[Collected data]
%%

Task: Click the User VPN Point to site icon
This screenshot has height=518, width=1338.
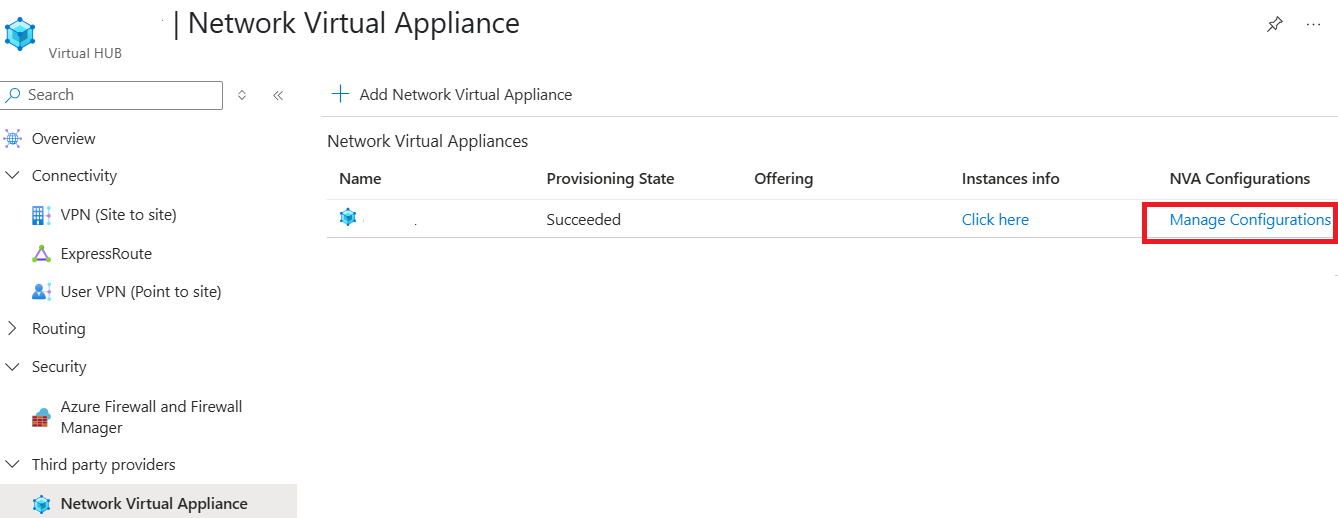Action: click(41, 292)
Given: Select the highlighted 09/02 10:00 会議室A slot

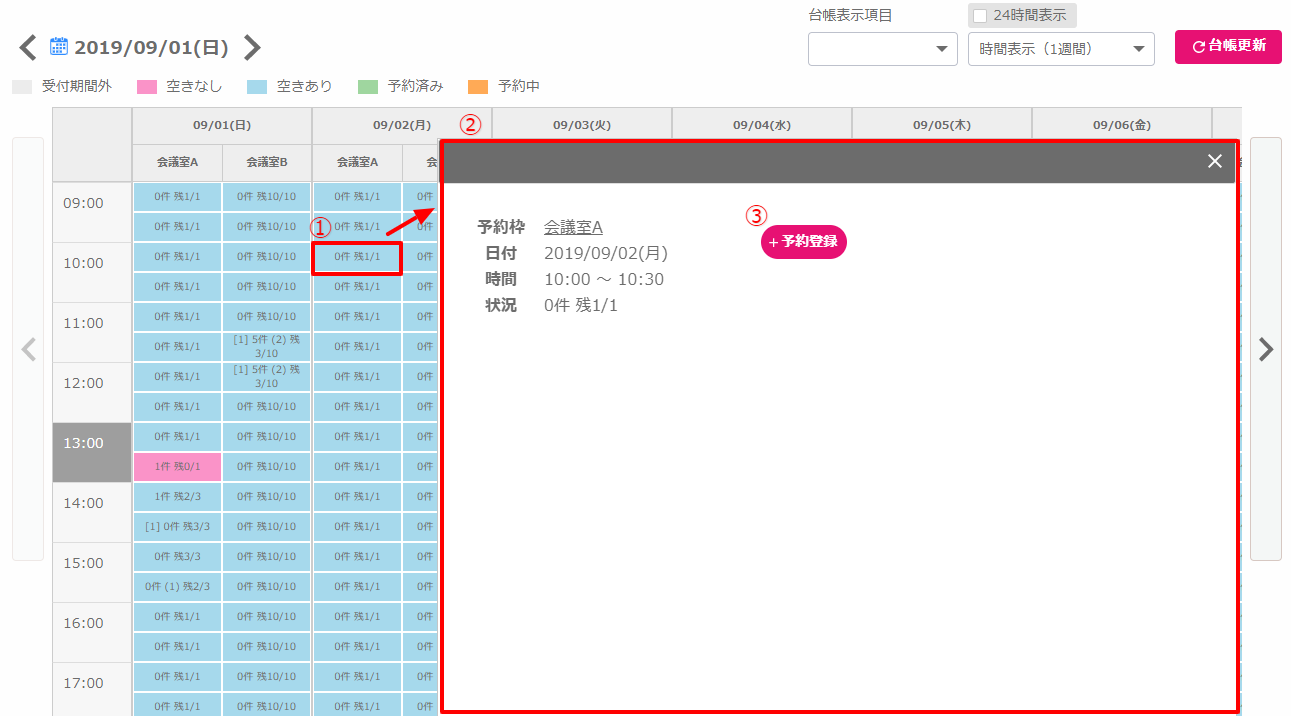Looking at the screenshot, I should (357, 257).
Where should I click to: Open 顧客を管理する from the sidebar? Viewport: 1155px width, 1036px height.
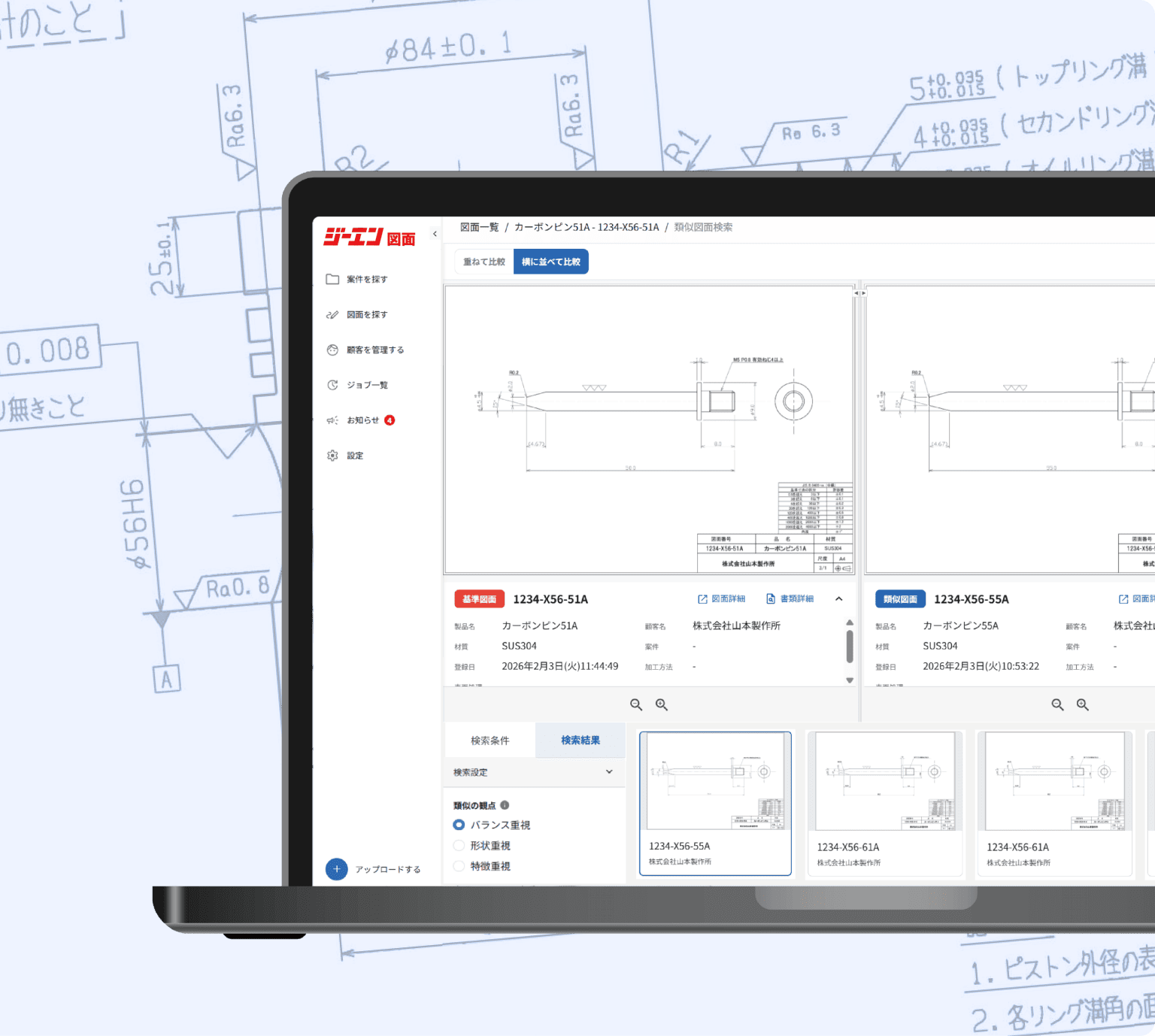[x=332, y=350]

%%

» What is expected: Your answer should reproduce every line of the data verbatim and include no images.

» Result:
Task: Click the User VPN Point to site icon
This screenshot has height=518, width=1338.
Action: click(41, 292)
Given: Select the highlighted 09/02 10:00 会議室A slot

Looking at the screenshot, I should (357, 257).
Where should I click to: Open 顧客を管理する from the sidebar? Viewport: 1155px width, 1036px height.
[x=332, y=350]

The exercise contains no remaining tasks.